Composite Primary Key equivalent in Redis

AIntel picture AIntel · May 1, 2017 · Viewed 7.3k times · Source

I'm new to nosql databases so forgive my sql mentality but I'm looking to store data that can be 'queried' by one of 2 keys. Here's the structure:

{user_id, business_id, last_seen_ts, first_seen_ts} 

where if this were a sql DB I'd use the user_id and business_id as a primary composite key. The sort of querying I'm looking for is a

1.'get all where business_id = x'

2.'get all where user_id = x'

Any tips? I don't think I can make a simple secondary index based on the 2 retrieval types above. I looked into commands like 'zadd' and 'zrange' but there isn't really any sorting involved here.

The use case for Redis for me is to alleviate writes and reads on my SQL database while this program computes (doing its storage in redis) what eventually will be written to the SQL DB.

Answer

Itamar Haber picture Itamar Haber · May 1, 2017

Note: given the OP's self-proclaimed experience, this answer is intentionally simplified for educational purposes.

(one of) The first thing(s) you need to understand about Redis is that you design the data so every query will be what you're used to think about as access by primary key. It is convenient, in that sense, to imagine Redis' keyspace (the global dictionary) as something like this relational table:

CREATE TABLE redis (
  key    VARCHAR(512MB) NOT NULL,
  value  VARCHAR(512MB),
  PRIMARY KEY (key)
);

Note: in Redis, value can be more than just a String of course.

Keeping that in mind, and unlike other database models where normalizing data is the practice, you want to have your Redis ready to handle both of your queries efficiently. That means you'll be saving the data twice: once under a primary key that allows searching for businesses by id, and another time that allows querying by user id.

To answer the first query ("'get all where business_id = x'"), you want to have a key for each x that hold the relevant data (in Redis we use the colon, ':', as separator as a matter of convention) - so for x=1 you'd probably call your key business:1, for x=a1b2c3 business:a1b2c3 and so forth.

Each such business:x key could be a Redis Set, where each member represents the rest of the tuple.

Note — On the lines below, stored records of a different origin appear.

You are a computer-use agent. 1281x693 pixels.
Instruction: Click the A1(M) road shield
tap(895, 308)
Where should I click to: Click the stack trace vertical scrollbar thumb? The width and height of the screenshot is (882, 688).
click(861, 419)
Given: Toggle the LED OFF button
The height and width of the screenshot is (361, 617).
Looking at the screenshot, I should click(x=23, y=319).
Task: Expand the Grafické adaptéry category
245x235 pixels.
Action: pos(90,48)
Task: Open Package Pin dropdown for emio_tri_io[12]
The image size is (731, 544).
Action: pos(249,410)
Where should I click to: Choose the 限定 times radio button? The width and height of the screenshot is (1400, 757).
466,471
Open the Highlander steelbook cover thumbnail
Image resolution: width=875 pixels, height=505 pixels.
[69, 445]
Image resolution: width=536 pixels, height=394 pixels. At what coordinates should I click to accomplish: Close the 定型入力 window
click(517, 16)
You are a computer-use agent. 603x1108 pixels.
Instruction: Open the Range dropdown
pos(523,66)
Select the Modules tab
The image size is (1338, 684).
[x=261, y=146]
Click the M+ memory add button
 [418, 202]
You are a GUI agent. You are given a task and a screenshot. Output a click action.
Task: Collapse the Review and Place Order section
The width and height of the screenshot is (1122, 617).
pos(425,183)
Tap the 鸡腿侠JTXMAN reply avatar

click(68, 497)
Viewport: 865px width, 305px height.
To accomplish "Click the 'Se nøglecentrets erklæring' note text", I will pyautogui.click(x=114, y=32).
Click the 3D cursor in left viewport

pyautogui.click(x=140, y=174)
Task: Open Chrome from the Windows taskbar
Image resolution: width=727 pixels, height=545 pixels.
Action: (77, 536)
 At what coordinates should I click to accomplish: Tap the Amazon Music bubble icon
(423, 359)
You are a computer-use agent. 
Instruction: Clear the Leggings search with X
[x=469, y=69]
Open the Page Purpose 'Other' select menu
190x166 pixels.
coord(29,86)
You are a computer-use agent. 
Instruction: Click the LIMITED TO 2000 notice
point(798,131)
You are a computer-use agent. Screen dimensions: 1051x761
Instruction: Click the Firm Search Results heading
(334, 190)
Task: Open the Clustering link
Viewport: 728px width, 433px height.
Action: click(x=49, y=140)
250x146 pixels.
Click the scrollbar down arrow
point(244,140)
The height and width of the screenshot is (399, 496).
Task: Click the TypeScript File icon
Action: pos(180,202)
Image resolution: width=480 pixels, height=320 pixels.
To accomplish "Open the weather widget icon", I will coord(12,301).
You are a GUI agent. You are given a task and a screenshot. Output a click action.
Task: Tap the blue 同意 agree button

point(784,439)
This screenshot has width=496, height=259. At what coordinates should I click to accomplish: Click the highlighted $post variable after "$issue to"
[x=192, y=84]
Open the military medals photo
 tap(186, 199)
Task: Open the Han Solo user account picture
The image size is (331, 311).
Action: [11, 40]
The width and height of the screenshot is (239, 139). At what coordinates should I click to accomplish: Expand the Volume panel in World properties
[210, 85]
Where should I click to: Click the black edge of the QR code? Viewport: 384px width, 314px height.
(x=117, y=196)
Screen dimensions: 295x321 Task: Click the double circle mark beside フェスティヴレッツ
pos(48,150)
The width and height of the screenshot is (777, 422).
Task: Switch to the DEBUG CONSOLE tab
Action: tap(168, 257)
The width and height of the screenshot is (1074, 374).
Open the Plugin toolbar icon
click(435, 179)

So, if the data is something like:

{user_id: foo, business_id: bar, last_seen_ts: 987, first_seen_ts: 123}

You'd be storing it with Redis with something like:

SADD business:bar foo

Note: you can use any serialization you want, Set members are just Strings.

With this in place, answering the first query is just a matter of SMEMBERS business:bar (or SSCANing it for larger Sets).

If you've followed through, you already know how to serve the second query. First, use a Set for each user (e.g. user:foo) to which you SADD user:foo bar. Then SMEMBERS/SSCAN and you're almost home.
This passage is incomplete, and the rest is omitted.